Functional imaging has been one of the most important measurement tools in the study of brain function. While earlier fMRI-based findings were limited to localization of brain regions strongly modulated by the experimental protocol, the images also contain a wealth of information about the spatial nature of the networks involved in perception and cognition. This project aims to construct novel representations of spatial patterns of activation, to develop methods for extracting such representations from fMRI images and to build visualization tools for interpretation of the detected patterns. Computational tools for modeling spatial patterns of activation will significantly increase the utility of fMRI for investigating the brain function and its organization.
The present approach is based on the empirical observation that the spatial patterns of activation are inherently hierarchical. Similar to anatomical hierarchies that represent the structure of the brain as a tree of increasingly simple systems, the functional description of the brain should also be of a hierarchical nature. In this work, functional region hierarchies are constructed to represent functional organization of the brain. In addition to enabling robust and accurate models of functional organization, this new representation reduces the gap between the theories of functional organization of the brain and the functional models extracted from fMRI data. Moreover, a hierarchical structure can be naturally interpreted by a human observer, providing an intuitive and meaningful representation that can be easily integrated with neuroanatomy and other available sources of information.
The methodology developed in this project will improve our understanding of spatial connectivity patterns implicitly captured by fMRI. The analysis and visualization tools will enable new ways to investigate the function of the brain. The experimental findings in the collaborative studies will directly produce new hypotheses about functional organization of the relevant systems. The tightly integrated educational and outreach components of the project will directly affect a large number of MIT students and other groups outside MIT by exposing them to open problems and research methods in biomedical imaging and analysis.
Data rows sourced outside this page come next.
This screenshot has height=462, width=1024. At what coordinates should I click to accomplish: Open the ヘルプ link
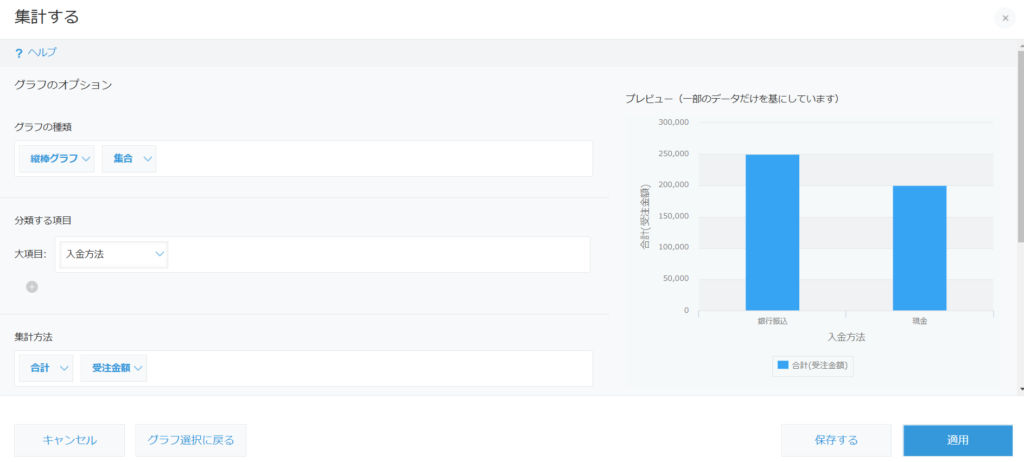coord(42,53)
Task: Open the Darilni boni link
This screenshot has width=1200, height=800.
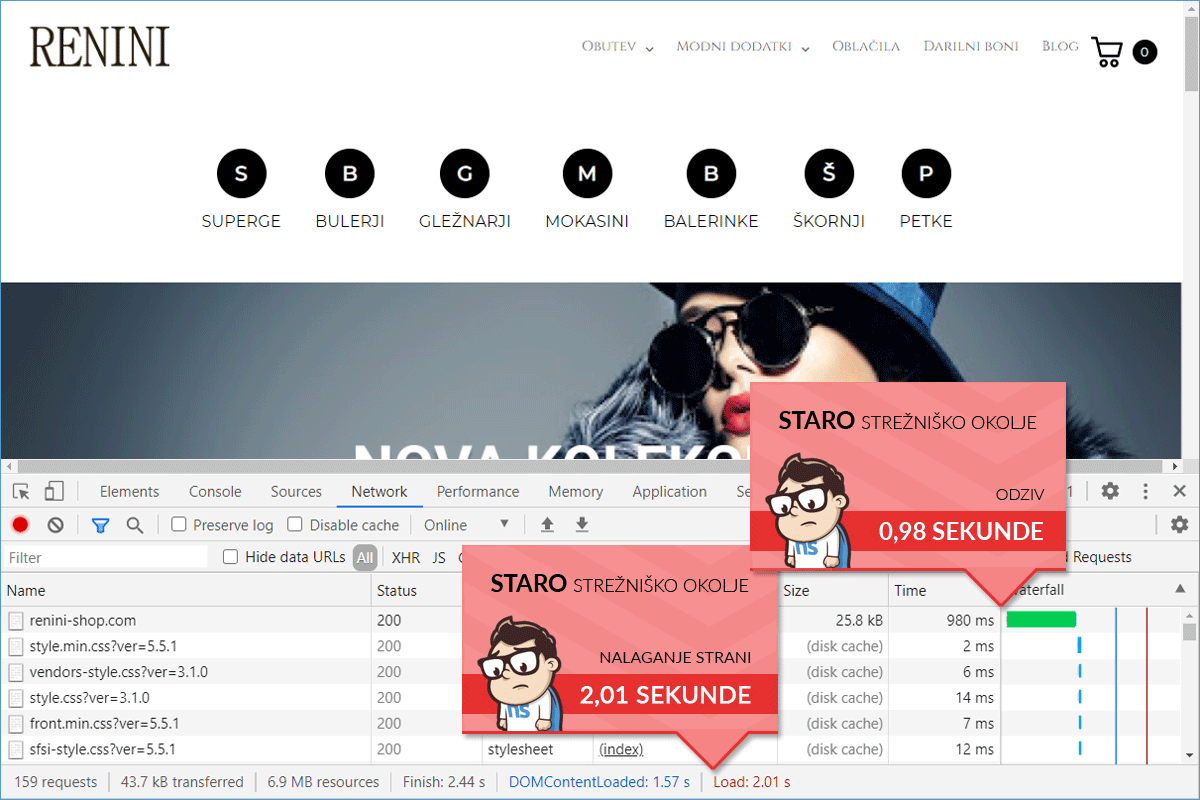Action: click(x=970, y=47)
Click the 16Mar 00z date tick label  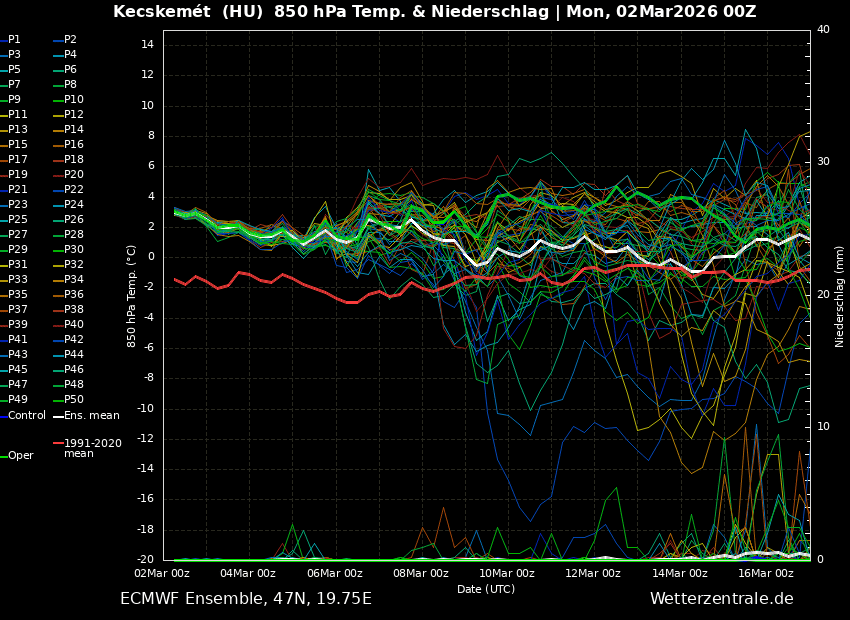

The goal of this project was to develop novel methods for analysis of fMRI data to provide insight into the functional organization of the brain. Our approach is to identify and characterize spatial patterns of activation as observed through fMRI imaging of the brain. As part of this project we developed and demonstrated computational analysis methods and deployed them in application to studies of normal brain function and of effects of pathology on the functional organization of the brain. Early in the project, we demonstrated that the brain can be robustly subdivided into functionally coherent stable functional areas. Our later research produced methods for automatic detection of brain networks characterized by a stable pattern of co-activation. These methods further enabled a study of the spatial variability of the brain networks in the normal brain and of functional reorganization due to severe pathologies such as tumors. In cases where spatial variability of the functional regions can be accounted for by spatial normalization methods based on anatomical alignment, we developed a novel approach to characterize a graph of co-activations in the brain that represents a normal population and a graph of abnormal patterns of co-activation due to disease. We demonstrated this approach in a study of schizophrenia where we identified a small set of regions that jointly explain observed differences in fMRI data between the clinical group and the normal controls. And finally, we demonstrated how to perform spatial normalization of subjects based on their functional activation patterns. This work enables better fMRI studies of normal brain function in subjects engaged in complex tasks such as language processing or generation. Research activities in this project trained students and postdocs in research methods in computational analysis, neuroscience, and clinical research. Educational activities associated with the project trained a large number of students in statistical modeling and inference methods. Outreach efforts educated the general public about functional organization of the brain and fMRI scanning for mapping out the human brain.